Saturday, March 3, 2012

Mitigating a Data Verification Nightmare: Thoughts on Removing Duplicate Files

I had gotten myself into a data nightmare, with a bunch of files that appeared partly duplicative of one another.  I wanted to get rid of the duplicates.  This appeared likely to be a long struggle.  This post is one battle in that war.

For starters, I used DoubleKiller (I had the pro version, but the freeware one would have helped too) to pluck the low-hanging fruit -- to delete, that is, the verifiably exact duplicates.  But now there were files with almost identical names (e.g., Longfilename and LongfilenameA), files with identical names but different extensions (e.g., was Filename.pdf simply a PDF version of Filename.doc?), filenames with slight differences (e.g., was 2010-09-10 Résumé an essentially identical duplicate of 2010-09-10 Resume if their times were identical but their sizes were different?), and so forth.

It was easy enough to just guess at it and delete the ones that looked like they might be duplicates.  In many cases, that would have been fine; it wouldn't have made any real-world difference.  Obviously, though, this would not be not a good data management solution.  More like data abdication.  Second-best, I could identify likely duplicates and put them in a ZIP file, out of the way.  One problem with ZIP files, I had found, was that the reason for zipping them could fade from recollection, over a period of years; and then, one bright day, someone might decide to see what was in there, and the monster would live again.

One general underlying purpose was to have files that would actually be useful.  I thought that the processes of gradually absorbing useful files and eliminating unnecessary ones might be aided if I could sort them by topic.  Here, again, there were some obvious ways of quickly taking care of large numbers of files, such as those that were already sorted into folders with meaningful names.  But that left quite a few that were not usefully categorized.
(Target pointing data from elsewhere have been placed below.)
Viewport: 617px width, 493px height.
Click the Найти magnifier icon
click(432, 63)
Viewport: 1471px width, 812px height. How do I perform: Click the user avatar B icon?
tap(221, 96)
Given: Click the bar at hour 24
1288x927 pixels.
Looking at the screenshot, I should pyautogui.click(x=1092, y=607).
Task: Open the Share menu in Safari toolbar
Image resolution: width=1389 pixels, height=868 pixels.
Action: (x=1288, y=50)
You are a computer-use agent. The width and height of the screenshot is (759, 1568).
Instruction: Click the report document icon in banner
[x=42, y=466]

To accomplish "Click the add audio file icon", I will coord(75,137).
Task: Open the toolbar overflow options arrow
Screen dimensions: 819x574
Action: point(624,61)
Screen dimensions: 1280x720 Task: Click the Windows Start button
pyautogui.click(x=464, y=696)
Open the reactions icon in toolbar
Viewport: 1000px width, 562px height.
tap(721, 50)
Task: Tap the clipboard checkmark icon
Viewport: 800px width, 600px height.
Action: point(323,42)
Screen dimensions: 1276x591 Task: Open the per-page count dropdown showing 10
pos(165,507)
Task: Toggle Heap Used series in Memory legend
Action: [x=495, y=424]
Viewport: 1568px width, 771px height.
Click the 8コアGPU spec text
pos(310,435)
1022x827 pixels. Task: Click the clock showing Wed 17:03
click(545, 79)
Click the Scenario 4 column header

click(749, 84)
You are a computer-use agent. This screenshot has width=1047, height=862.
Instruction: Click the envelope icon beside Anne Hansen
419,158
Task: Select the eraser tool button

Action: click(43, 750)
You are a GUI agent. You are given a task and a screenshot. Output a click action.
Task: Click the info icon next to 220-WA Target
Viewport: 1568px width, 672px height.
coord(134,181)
In some cases, I could categorize files just from the information in their names.  But I hated to spend the time to do it manually.  I tried to sort them into categories by identifying key multiword phrases they contained.  That problem became complicated by variations in punctuation and other textual vagaries.  Therefore, I started over, this time beginning with an effort to clean up punctuation and other aspects of the text.

While that cleanup attempt was underway, I also looked for ways to reduce the number of filenames being sorted.  This brought me back to a focus on identifying duplicates.  It seemed, belatedly, that it would have been useful to have named all files according to a consistent rubric.  I took a look at that in a separate post.  That got me to a point where I was able to name many of the files in a certain standard way.  So, for example, an email would be named using a Date-From-To-Subject format.

Along the way, certain realizations forced themselves into my consciousness.  One was that, as a general rule, if it looks like a mess, it is probably a mess in ways that you haven't even imagined.  A corollary is that whatever you do, you will have to do over again, once you have discovered additional unforeseen ways in which the data are intertwined.  I did find that doing it wrong, several times over, was a good way to become familiarized with possible starting points.  Having a good backup was essential.  Being able to reconstruct steps, by saving relevant documents in generational steps, was a real plus.

There was also the problem of deciding whether to nibble around the edges or make a decisive stroke to divide major problem areas from one another.  The quandary here was that the decisive stroke would likely go astray if it was not informed by prior familiarity with the actual fault lines shooting through the data.  In the worst case, you would not only add to the confusion, but would divide things in exactly the wrong direction, so that the procedures taken with Group A would have to be repeated with Group B -- except that, inevitably, they could not be repeated *exactly* with Group B, because the two groups would differ in some subtle but significant way.  But nibbling around the edges could turn relatively simple aspects of the project into enormously tedious exercises in repetition, as exceedingly minor pieces of the puzzle were interminably quasi-resolved.

I made these notes during a particularly dark moment in the process.  I am pleased to report that, later on, when I returned to these notes to wrap them up and post them, I had turned to other projects, and was thus making good progress toward resolving the data verification nightmare by simply ignoring it until it (or I) went away.